[EXERCISE DETAILS] Format the lines below as a JSON list of strings, with one string per line and blank lines left out.

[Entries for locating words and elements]
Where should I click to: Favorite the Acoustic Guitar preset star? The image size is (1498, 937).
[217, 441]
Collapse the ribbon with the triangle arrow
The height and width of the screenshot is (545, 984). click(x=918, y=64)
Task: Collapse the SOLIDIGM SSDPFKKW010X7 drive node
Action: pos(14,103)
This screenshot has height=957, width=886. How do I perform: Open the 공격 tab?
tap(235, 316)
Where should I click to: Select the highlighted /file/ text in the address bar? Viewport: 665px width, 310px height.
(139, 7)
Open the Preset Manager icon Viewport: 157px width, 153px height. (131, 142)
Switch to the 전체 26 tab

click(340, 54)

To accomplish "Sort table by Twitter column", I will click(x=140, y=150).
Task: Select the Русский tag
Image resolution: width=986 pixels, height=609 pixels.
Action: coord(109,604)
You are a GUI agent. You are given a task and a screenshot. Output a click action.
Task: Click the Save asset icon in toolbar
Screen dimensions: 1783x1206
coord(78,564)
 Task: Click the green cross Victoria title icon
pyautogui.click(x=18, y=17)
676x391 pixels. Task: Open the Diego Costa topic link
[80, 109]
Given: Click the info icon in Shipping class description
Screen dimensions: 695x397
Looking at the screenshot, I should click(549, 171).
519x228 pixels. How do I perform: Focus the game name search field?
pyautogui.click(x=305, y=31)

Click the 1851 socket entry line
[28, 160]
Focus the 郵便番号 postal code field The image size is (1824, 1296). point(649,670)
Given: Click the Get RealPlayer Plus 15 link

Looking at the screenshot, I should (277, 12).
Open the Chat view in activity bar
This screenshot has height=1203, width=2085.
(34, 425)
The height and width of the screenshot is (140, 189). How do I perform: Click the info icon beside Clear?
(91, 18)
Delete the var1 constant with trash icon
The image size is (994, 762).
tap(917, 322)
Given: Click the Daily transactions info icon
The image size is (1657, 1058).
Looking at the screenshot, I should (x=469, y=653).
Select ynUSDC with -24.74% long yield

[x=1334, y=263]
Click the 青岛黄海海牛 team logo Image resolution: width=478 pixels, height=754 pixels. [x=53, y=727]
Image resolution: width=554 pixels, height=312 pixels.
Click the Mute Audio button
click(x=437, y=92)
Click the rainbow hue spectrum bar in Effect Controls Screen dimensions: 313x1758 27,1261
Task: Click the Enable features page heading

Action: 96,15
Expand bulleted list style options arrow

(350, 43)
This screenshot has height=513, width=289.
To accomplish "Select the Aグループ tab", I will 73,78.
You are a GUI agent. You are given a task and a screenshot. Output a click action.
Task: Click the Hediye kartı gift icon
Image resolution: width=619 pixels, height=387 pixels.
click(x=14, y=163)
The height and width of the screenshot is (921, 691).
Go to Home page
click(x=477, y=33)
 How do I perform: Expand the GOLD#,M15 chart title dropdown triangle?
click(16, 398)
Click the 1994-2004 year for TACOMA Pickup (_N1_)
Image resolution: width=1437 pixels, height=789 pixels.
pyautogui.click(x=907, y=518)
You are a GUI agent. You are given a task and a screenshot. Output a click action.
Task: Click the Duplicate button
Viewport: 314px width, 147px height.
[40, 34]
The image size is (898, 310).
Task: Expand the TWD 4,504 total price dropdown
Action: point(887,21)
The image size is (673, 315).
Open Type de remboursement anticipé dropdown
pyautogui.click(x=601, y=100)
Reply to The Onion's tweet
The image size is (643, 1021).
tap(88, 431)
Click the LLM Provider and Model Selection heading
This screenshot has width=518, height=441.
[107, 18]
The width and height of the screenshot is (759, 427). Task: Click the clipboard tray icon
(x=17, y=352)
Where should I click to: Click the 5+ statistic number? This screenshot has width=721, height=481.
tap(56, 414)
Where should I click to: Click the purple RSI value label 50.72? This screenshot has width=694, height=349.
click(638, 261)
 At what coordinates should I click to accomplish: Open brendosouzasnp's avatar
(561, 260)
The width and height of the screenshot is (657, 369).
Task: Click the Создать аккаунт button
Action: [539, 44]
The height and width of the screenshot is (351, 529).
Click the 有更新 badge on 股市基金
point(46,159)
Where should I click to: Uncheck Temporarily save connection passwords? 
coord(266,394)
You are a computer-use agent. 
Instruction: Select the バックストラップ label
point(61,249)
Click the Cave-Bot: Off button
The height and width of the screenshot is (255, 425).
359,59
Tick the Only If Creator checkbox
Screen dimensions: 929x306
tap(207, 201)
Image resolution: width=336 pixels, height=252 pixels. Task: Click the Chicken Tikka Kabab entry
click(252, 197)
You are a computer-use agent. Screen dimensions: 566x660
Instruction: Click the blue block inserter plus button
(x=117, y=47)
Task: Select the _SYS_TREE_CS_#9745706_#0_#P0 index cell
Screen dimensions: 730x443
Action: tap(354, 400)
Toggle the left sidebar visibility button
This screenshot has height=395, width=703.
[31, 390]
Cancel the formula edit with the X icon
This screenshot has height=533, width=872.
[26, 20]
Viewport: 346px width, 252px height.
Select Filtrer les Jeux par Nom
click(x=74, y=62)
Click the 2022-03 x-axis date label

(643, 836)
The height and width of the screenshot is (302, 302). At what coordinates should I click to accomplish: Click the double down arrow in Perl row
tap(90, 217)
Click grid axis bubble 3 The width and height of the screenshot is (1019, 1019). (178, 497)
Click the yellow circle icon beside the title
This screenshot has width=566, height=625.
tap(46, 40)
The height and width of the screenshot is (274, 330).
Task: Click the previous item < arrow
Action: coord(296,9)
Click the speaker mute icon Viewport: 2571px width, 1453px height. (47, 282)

[OUTPUT OF THE TASK]
[
  "Where should I click to: Favorite the Acoustic Guitar preset star? The image size is (1498, 937).",
  "[217, 441]",
  "Collapse the ribbon with the triangle arrow",
  "The height and width of the screenshot is (545, 984). click(x=918, y=64)",
  "Task: Collapse the SOLIDIGM SSDPFKKW010X7 drive node",
  "Action: pos(14,103)",
  "This screenshot has height=957, width=886. How do I perform: Open the 공격 tab?",
  "tap(235, 316)",
  "Where should I click to: Select the highlighted /file/ text in the address bar? Viewport: 665px width, 310px height.",
  "(139, 7)",
  "Open the Preset Manager icon Viewport: 157px width, 153px height. (131, 142)",
  "Switch to the 전체 26 tab",
  "click(340, 54)",
  "To accomplish \"Sort table by Twitter column\", I will click(x=140, y=150).",
  "Task: Select the Русский tag",
  "Image resolution: width=986 pixels, height=609 pixels.",
  "Action: coord(109,604)",
  "You are a GUI agent. You are given a task and a screenshot. Output a click action.",
  "Task: Click the Save asset icon in toolbar",
  "Screen dimensions: 1783x1206",
  "coord(78,564)",
  " Task: Click the green cross Victoria title icon",
  "pyautogui.click(x=18, y=17)",
  "676x391 pixels. Task: Open the Diego Costa topic link",
  "[80, 109]",
  "Given: Click the info icon in Shipping class description",
  "Screen dimensions: 695x397",
  "Looking at the screenshot, I should click(549, 171).",
  "519x228 pixels. How do I perform: Focus the game name search field?",
  "pyautogui.click(x=305, y=31)",
  "Click the 1851 socket entry line",
  "[28, 160]",
  "Focus the 郵便番号 postal code field The image size is (1824, 1296). point(649,670)",
  "Given: Click the Get RealPlayer Plus 15 link",
  "Looking at the screenshot, I should (277, 12).",
  "Open the Chat view in activity bar",
  "This screenshot has height=1203, width=2085.",
  "(34, 425)",
  "The height and width of the screenshot is (140, 189). How do I perform: Click the info icon beside Clear?",
  "(91, 18)",
  "Delete the var1 constant with trash icon",
  "The image size is (994, 762).",
  "tap(917, 322)",
  "Given: Click the Daily transactions info icon",
  "The image size is (1657, 1058).",
  "Looking at the screenshot, I should (x=469, y=653).",
  "Select ynUSDC with -24.74% long yield",
  "[x=1334, y=263]",
  "Click the 青岛黄海海牛 team logo Image resolution: width=478 pixels, height=754 pixels. [x=53, y=727]",
  "Image resolution: width=554 pixels, height=312 pixels.",
  "Click the Mute Audio button",
  "click(x=437, y=92)",
  "Click the rainbow hue spectrum bar in Effect Controls Screen dimensions: 313x1758 27,1261",
  "Task: Click the Enable features page heading",
  "Action: 96,15",
  "Expand bulleted list style options arrow",
  "(350, 43)",
  "This screenshot has height=513, width=289.",
  "To accomplish \"Select the Aグループ tab\", I will 73,78.",
  "You are a GUI agent. You are given a task and a screenshot. Output a click action.",
  "Task: Click the Hediye kartı gift icon",
  "Image resolution: width=619 pixels, height=387 pixels.",
  "click(x=14, y=163)",
  "The height and width of the screenshot is (921, 691).",
  "Go to Home page",
  "click(x=477, y=33)",
  " How do I perform: Expand the GOLD#,M15 chart title dropdown triangle?",
  "click(16, 398)",
  "Click the 1994-2004 year for TACOMA Pickup (_N1_)",
  "Image resolution: width=1437 pixels, height=789 pixels.",
  "pyautogui.click(x=907, y=518)",
  "You are a GUI agent. You are given a task and a screenshot. Output a click action.",
  "Task: Click the Duplicate button",
  "Viewport: 314px width, 147px height.",
  "[40, 34]",
  "The image size is (898, 310).",
  "Task: Expand the TWD 4,504 total price dropdown",
  "Action: point(887,21)",
  "The image size is (673, 315).",
  "Open Type de remboursement anticipé dropdown",
  "pyautogui.click(x=601, y=100)",
  "Reply to The Onion's tweet",
  "The image size is (643, 1021).",
  "tap(88, 431)",
  "Click the LLM Provider and Model Selection heading",
  "This screenshot has width=518, height=441.",
  "[107, 18]",
  "The width and height of the screenshot is (759, 427). Task: Click the clipboard tray icon",
  "(x=17, y=352)",
  "Where should I click to: Click the 5+ statistic number? This screenshot has width=721, height=481.",
  "tap(56, 414)",
  "Where should I click to: Click the purple RSI value label 50.72? This screenshot has width=694, height=349.",
  "click(638, 261)",
  " At what coordinates should I click to accomplish: Open brendosouzasnp's avatar",
  "(561, 260)",
  "The width and height of the screenshot is (657, 369).",
  "Task: Click the Создать аккаунт button",
  "Action: [539, 44]",
  "The height and width of the screenshot is (351, 529).",
  "Click the 有更新 badge on 股市基金",
  "point(46,159)",
  "Where should I click to: Uncheck Temporarily save connection passwords? ",
  "coord(266,394)",
  "You are a computer-use agent. ",
  "Instruction: Select the バックストラップ label",
  "point(61,249)",
  "Click the Cave-Bot: Off button",
  "The height and width of the screenshot is (255, 425).",
  "359,59",
  "Tick the Only If Creator checkbox",
  "Screen dimensions: 929x306",
  "tap(207, 201)",
  "Image resolution: width=336 pixels, height=252 pixels. Task: Click the Chicken Tikka Kabab entry",
  "click(252, 197)",
  "You are a computer-use agent. Screen dimensions: 566x660",
  "Instruction: Click the blue block inserter plus button",
  "(x=117, y=47)",
  "Task: Select the _SYS_TREE_CS_#9745706_#0_#P0 index cell",
  "Screen dimensions: 730x443",
  "Action: tap(354, 400)",
  "Toggle the left sidebar visibility button",
  "This screenshot has height=395, width=703.",
  "[31, 390]",
  "Cancel the formula edit with the X icon",
  "This screenshot has height=533, width=872.",
  "[26, 20]",
  "Viewport: 346px width, 252px height.",
  "Select Filtrer les Jeux par Nom",
  "click(x=74, y=62)",
  "Click the 2022-03 x-axis date label",
  "(643, 836)",
  "The height and width of the screenshot is (302, 302). At what coordinates should I click to accomplish: Click the double down arrow in Perl row",
  "tap(90, 217)",
  "Click grid axis bubble 3 The width and height of the screenshot is (1019, 1019). (178, 497)",
  "Click the yellow circle icon beside the title",
  "This screenshot has width=566, height=625.",
  "tap(46, 40)",
  "The height and width of the screenshot is (274, 330).",
  "Task: Click the previous item < arrow",
  "Action: coord(296,9)",
  "Click the speaker mute icon Viewport: 2571px width, 1453px height. (47, 282)"
]